Family History and Pelvic Organ Prolapse: a Systematic Review and Meta-analysis

Overview

Journal Int Urogynecol J

Publisher Springer

Specialties Gynecology & Obstetrics
Urology

Date 2020 Oct 21

PMID 33084962

Citations 8

Authors

Parisa Samimi

Sarah H Jones

Ayush Giri

Affiliations

Soon will be listed here.

Abstract

Introduction And Hypothesis: Numerous analytic observational studies assess family history as a risk factor for POP and report a wide range of associations. This review aims to systematically evaluate the role of family history of POP in relation to POP risk and its recurrence.

Methods: A review was performed of the PubMed/MEDLINE database with search criteria specifying family history, risk factors, POP, and their synonyms as title/abstract keywords, as well as MESH terms, up to March 2020. We aggregated evidence across studies with fixed effects (FE) and random effects (RE) meta-analysis.

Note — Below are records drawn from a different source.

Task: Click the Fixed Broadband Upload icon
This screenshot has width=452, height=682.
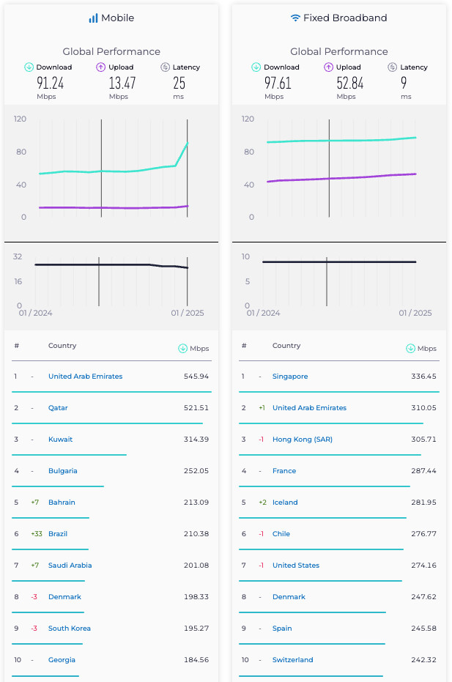Action: (329, 67)
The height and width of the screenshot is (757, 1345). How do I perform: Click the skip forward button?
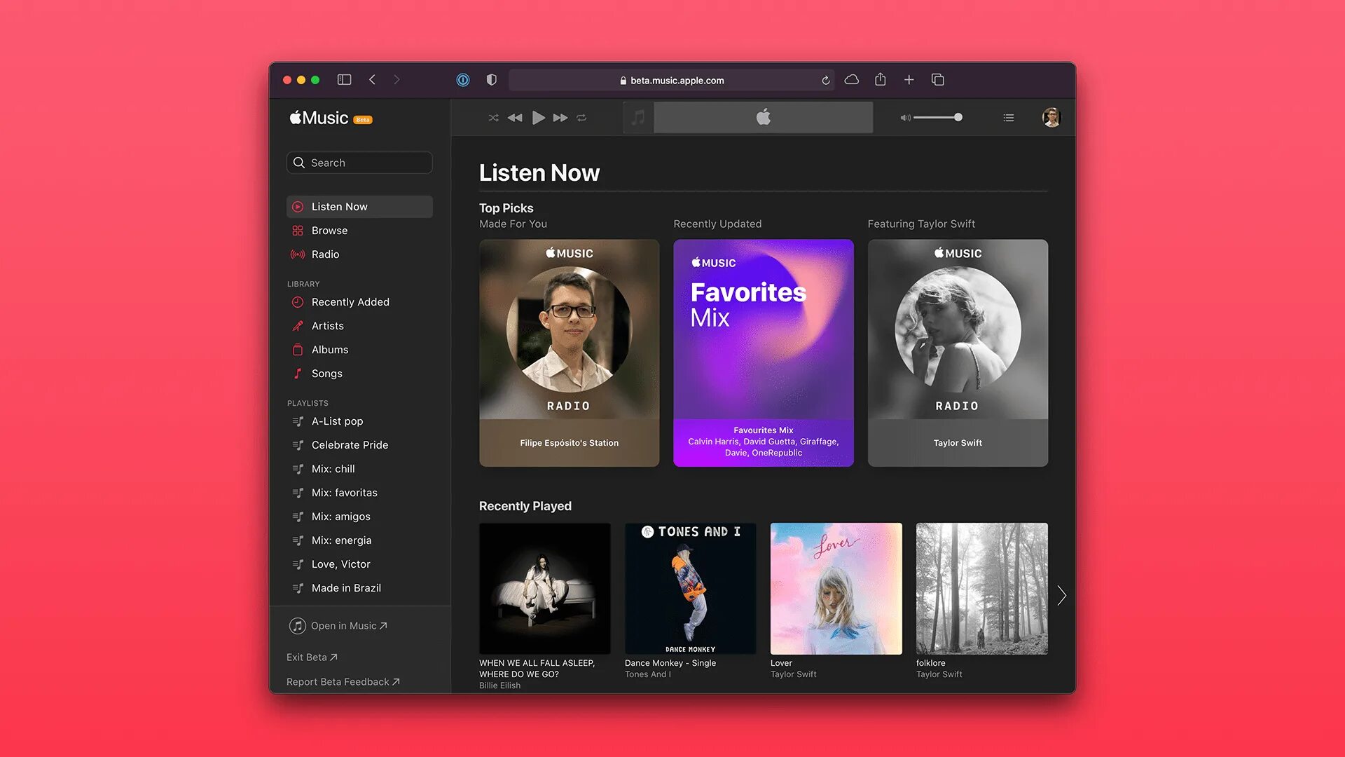[x=559, y=117]
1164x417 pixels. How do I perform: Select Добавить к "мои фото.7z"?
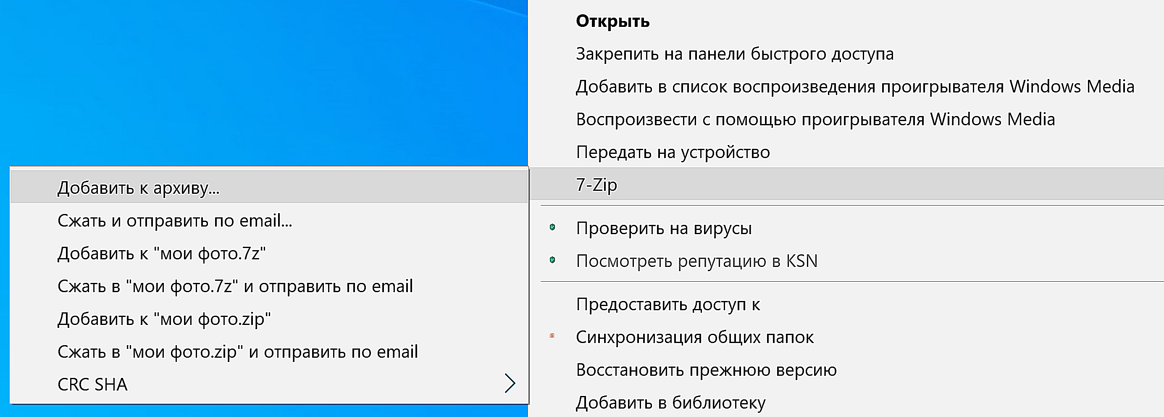click(269, 253)
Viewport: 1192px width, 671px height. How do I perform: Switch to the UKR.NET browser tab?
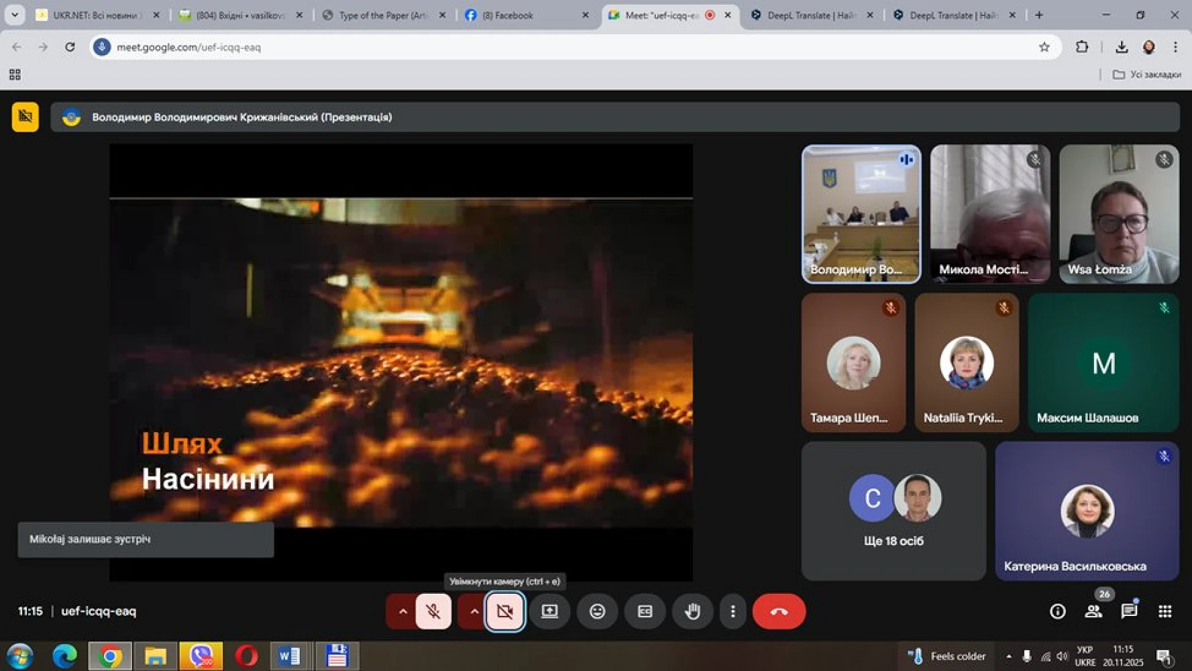coord(94,15)
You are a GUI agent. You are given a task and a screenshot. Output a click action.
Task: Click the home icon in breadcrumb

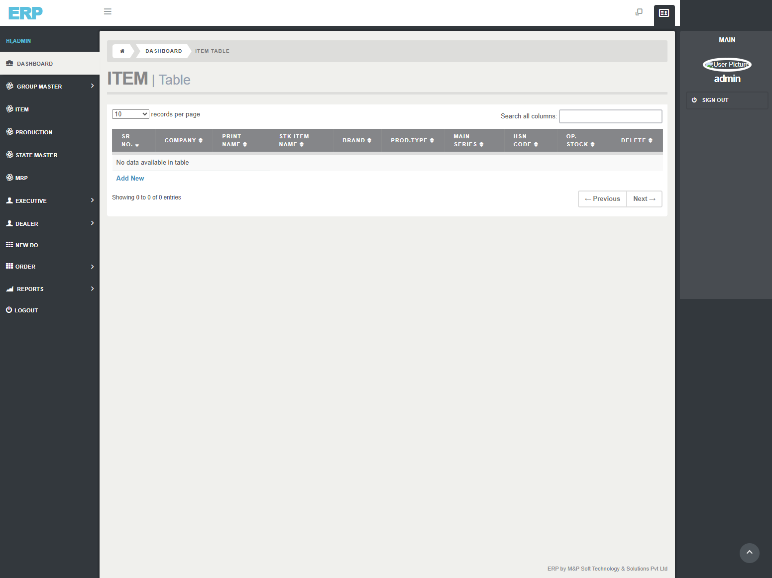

Results: Forty-three articles underwent full-text review. Eighteen independent studies evaluating the relationship between family history of POP and POP risk in 3639 POP cases and 10,912 controls were eligible for meta-analysis. Four studies evaluating family history and POP recurrence in 224 recurrent cases and 400 non-recurrent cases were eligible for inclusion into another meta-analyses. A positive family history of POP is on average associated with 2.3- to 2.7-fold increased risk for POP (RE OR = 2.64; 95% CI = 2.07, 3.35) as well as a 1.4-fold increased risk for POP recurrence (FE OR = 1.44; 95% CI = 1.00, 2.08). Meta-analysis estimates of POP risk varied by study design, definition of family history, and model adjustment status. We found evidence that publication bias and recall bias are a possibility.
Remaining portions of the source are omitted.